One of my favorite childhood memories is of eating dinner together as a family. I could say that this is because it was when we used to share things about our day, or because it was the only time each weekday that the four of us spent quality time together, but I would be lying. I loved dinner together as a family, because during dinner, we would have votes as to who was the funniest person in the family, and I was almost always victorious. It drove my little brother crazy. I would make a funny editorial comment on somebody else’s story, my mother would announce a vote, and I would garner 3 out of 4 votes almost every time.
These days, I’ve been relegated to second funniest, behind my husband. I feel certain, however, that when my daughters outgrow ‘pull my finger’ and other jokes that involve bodily functions as a punch line, I will once again claim my place at top of the funny heap. (My husband, who is reading over my shoulder as I type this, vows to never give up the title.)

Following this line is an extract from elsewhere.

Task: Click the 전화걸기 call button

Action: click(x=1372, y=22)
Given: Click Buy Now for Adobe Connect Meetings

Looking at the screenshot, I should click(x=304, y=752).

This is not to say that my brother is not funny. My brother has always been funny. Sometimes it was in a ‘ha-ha’ kind of way, and other times in a more ‘Ripley’s Believe It or Not’ fascinating kind of way. My brother collected baseball cards, but also toilet paper tubes. His bedroom was like a strange science lab, with jars of gangly potato sprouts and dishes of slowly spreading moss. Like a lot of ninth grade boys, my brother started a band with a few of his friends. They called themselves ‘Marsupial Cannibals’ and they specialized in exclusively playing a cover of ‘Proud Mary’ and making lists of alternative band names. My curly-haired brother even ran for class president using the slogan, “Go with the Fro!” So, he is funny. He’s just not the funniest one in the family.
These days, he has a lot of competition from my very funny kids. On a recent trip to Costco, my older daughter took off on a floor model tricycle yelling, “you’ll never catch me alive” as she pedaled away.
My four-year old has already started writing her own material:
You might not find it funny, but that joke killed in her preschool class.
My brother is amazing in many ways. First of all, he totally brings out my twisted sense of humor. In the early 1990’s when I had dreams of some day being a comedy writer for ‘SNL’, he was an intricate partner in writing my first fake infomercial. Together, we created our own song compilation album called, ‘Waco Rocks.’ Included on our album were only the ‘hottest’ songs such as ‘Burning Down the House’, ‘The Roof is on Fire’, and ‘Feeling Hot, Hot, Hot.’ (Insensitive? Perhaps. But clever.)
My brother is a master with words. As a kid he used to make up funny songs about our family. Now, he is an inspiring poet and song writer who has recently gotten involved with the local spoken word scene. I would link you to his website, but the last time I tried to draw attention to his massive talent he accused me of pimping him out so I’ve learned my lesson.
My brother also wins the award for least judgmental sibling on the planet. After seeing the movie ‘Cocoon’ as a kid (I’m embarrassed to say how old of a kid I actually was), I was having trouble sleeping so I went into my brother’s room to see if I could sleep in his vacant bunk bed. But after a few minutes of worriedly staring at his ceiling I woke him up for a second time and asked him, “are you sure you’re not a pod person?” He assured me he wasn’t, but I returned to my own room just in case.
Finally, I have to give credit where credit is due. As the younger sibling, he had to endure my parents on his own for three years after I went off to college, which must have taken a sense of humor far beyond mine. Even if he’s not “the funniest”, he is definitely the favorite. When my brother shows up at my door, I am invisible to my children, something for which I am simultaneously envious and thankful.